Whenever the writers decided they are going to take on a moral issue they are treading on dangerous ground. When the moral issue they go after is actually complicated and still being fought over like genetic engineering they are really in potential trouble. I think the low point in this episode is when Geordi is having to defend being alive and blind and they then immediately figure out that tech from his visor will somehow save the day. It is super hamhanded and just dumb. The issue of what to do with colonists who want to leave such a carefully balanced society is more interesting at least, but lets be honest, I don't think it is our genetic failings that make humans not work well in such closed societies.
While tracking a stellar core fragment that is going to impact an unoccupied planet the Enterprise discovers a colony of humans living in a sealed dome. (Stupid 90's obsession with planet simulating domes at work here I suspect.) The colonists refuse to beam to the Enterprise but are willing to allow a team to beam down to them after they hear about the impending disaster. The colony has been genetically engineered (although it sounds more like selective breeding which isn't exactly the same thing, but whatever) to function like clockwork. Deanna really hits it off with the colonies leader and they end up falling in love. Meanwhile Hannah Bates, an astrophysicist (really probably an engineer but the writers don't seem to know the difference) beams up to work with Geordi on a plan to move the fragment.
Down on the colony not everybody is happy to be working with the Enterprise, especially since it looks likely that they will have to evacuate and lose their entire way of life. Back on the ship Geordi and Hannah figure out a way to move the fragment using all the ships power but it will be close. To survive the colony is going to need to have additional shield generators install and the leader agrees to let that happen after a teary fair well with Troi. Earthquakes have started and everybody seems to be taking it seriously. The effort to move the fragment cuts it close but they manage to move it just enough to save the colony. That plus the reinforcing seems to do the job.

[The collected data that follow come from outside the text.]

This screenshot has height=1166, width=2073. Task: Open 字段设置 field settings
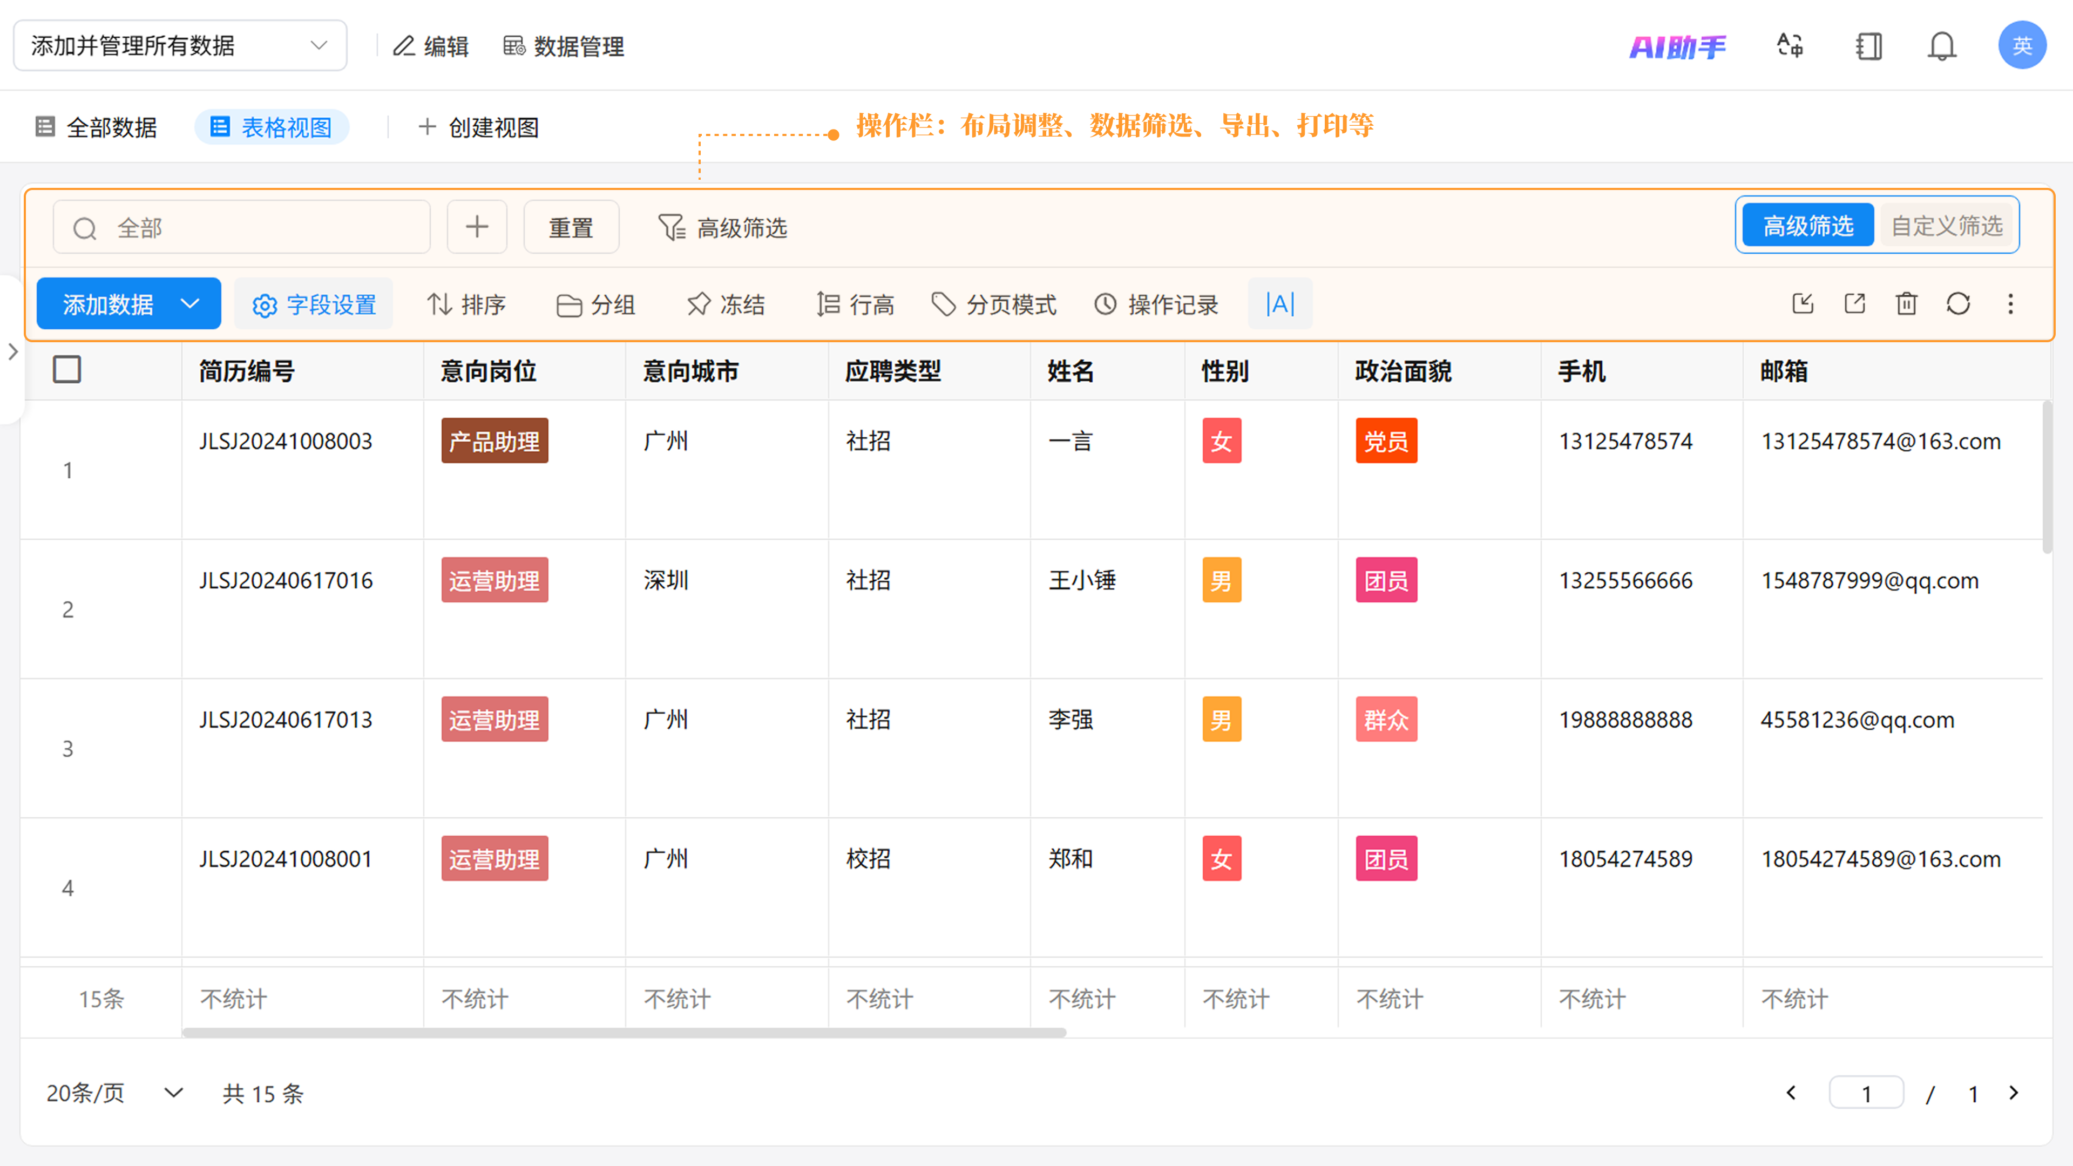(314, 304)
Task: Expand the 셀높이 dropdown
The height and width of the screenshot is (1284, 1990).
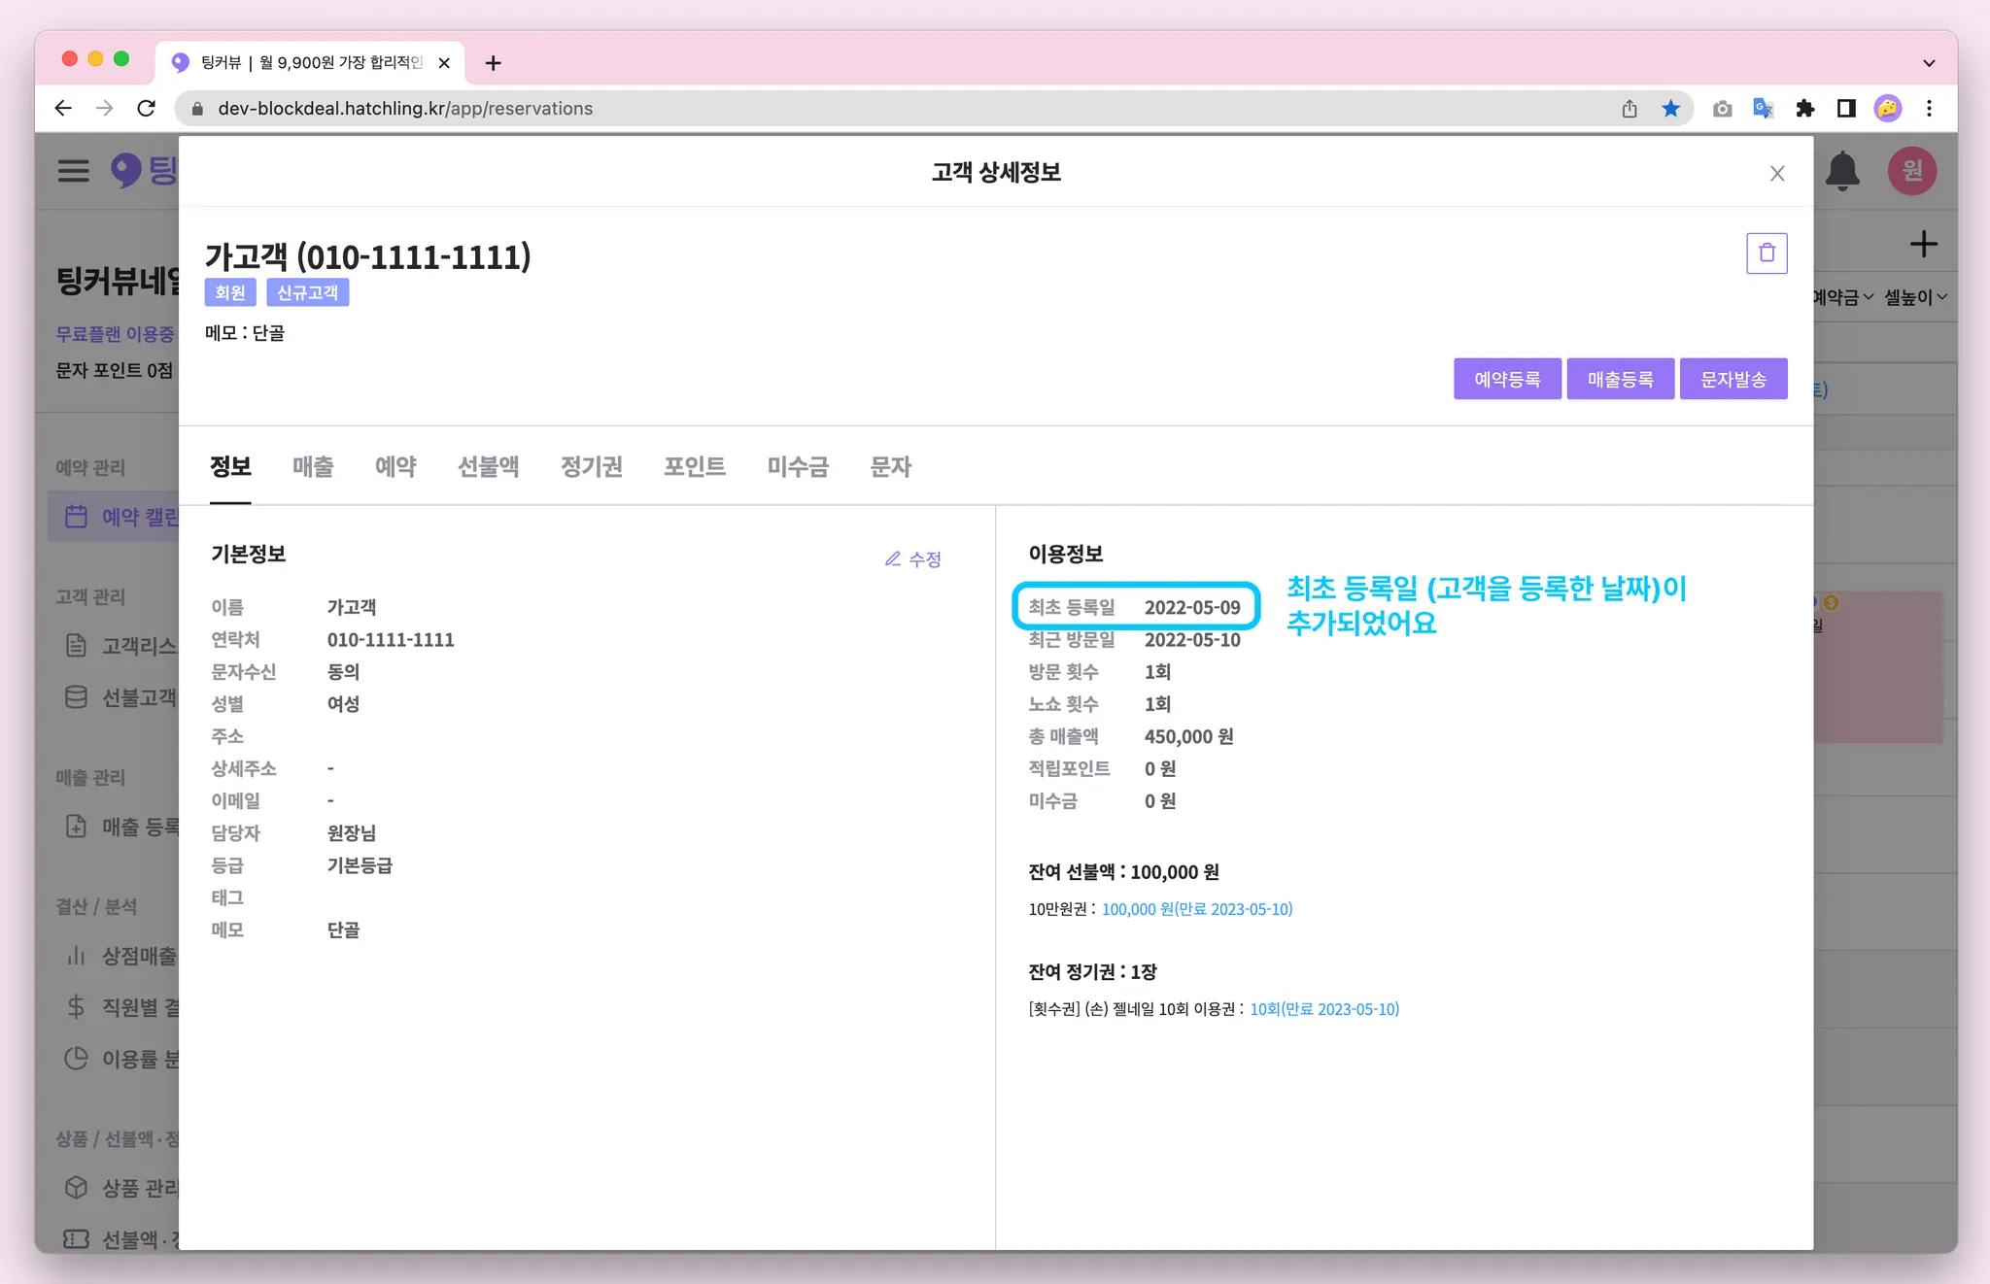Action: (x=1915, y=297)
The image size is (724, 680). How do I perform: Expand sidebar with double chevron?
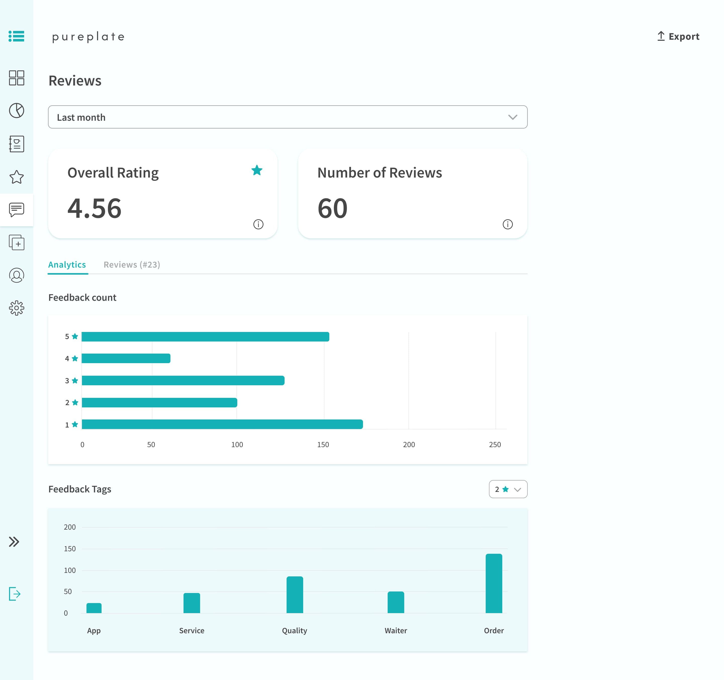(x=14, y=542)
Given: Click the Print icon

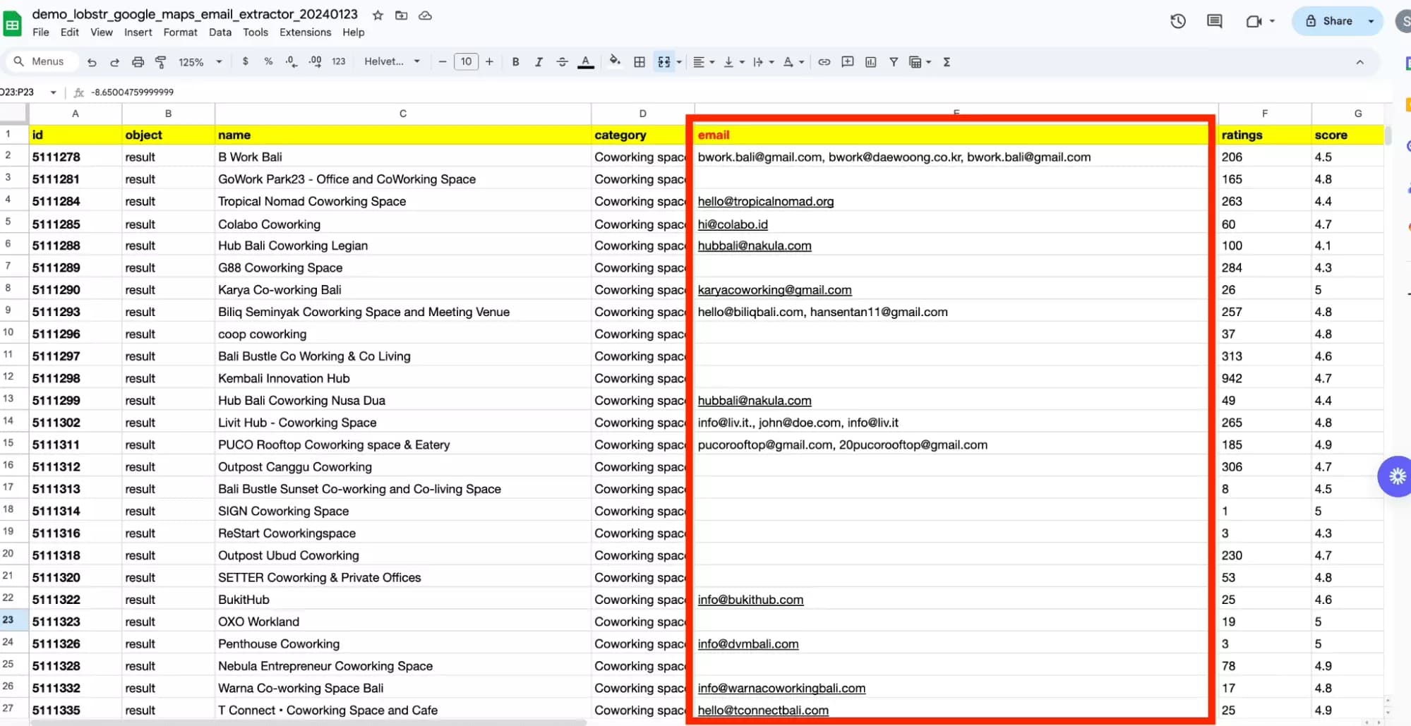Looking at the screenshot, I should pyautogui.click(x=138, y=62).
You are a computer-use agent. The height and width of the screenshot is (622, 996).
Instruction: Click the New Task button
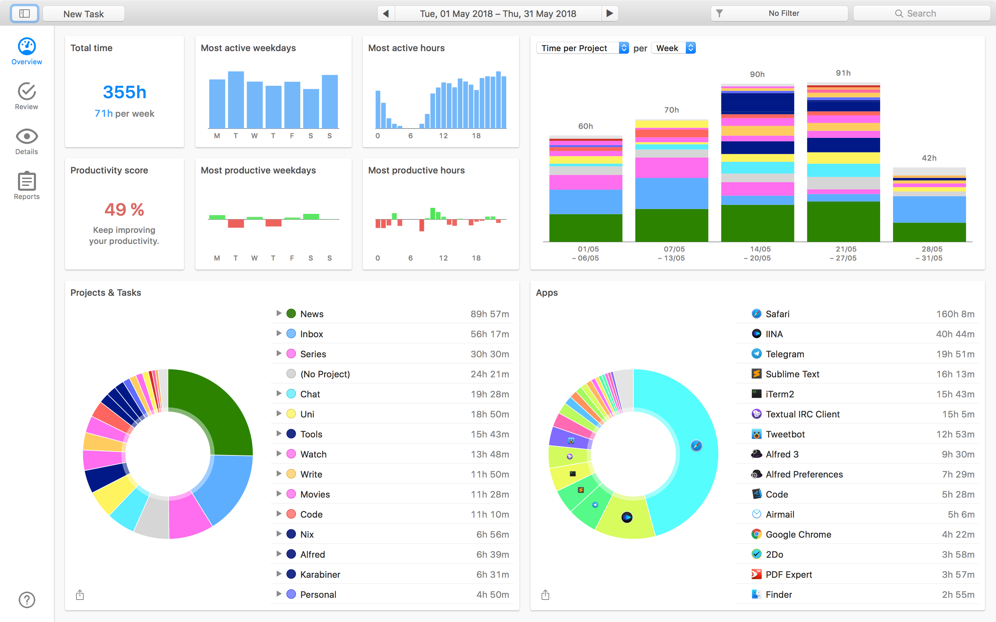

But when Riker leads a team down to check on things before leaving Hannah reports that there is a problem and radiation is leaking into the colony. When she is alone with Geordi he demands to know why she is making up this story. She explains that she has been bred to be a great scientist and can't do it stuck on this dome and she wants to leave. This sets off a crisis as the leaders insist they can't leave but since they have asked the Federation for asylum Picard can't really say no. There is a lot of fighting since the colony depends on every member but in the end 21 colonists leave and Picard wonders what they have destroyed. I guess the writers don't realize people have tried crap like this over and over and it is always a disaster, but whatever.
Review: The dream of utopia seems to have been alive in the hearts of some of the writers, but they simultaneously couldn't get over the terror of genetic engineering. This makes for an odd episode that is at times way to preachy for my taste.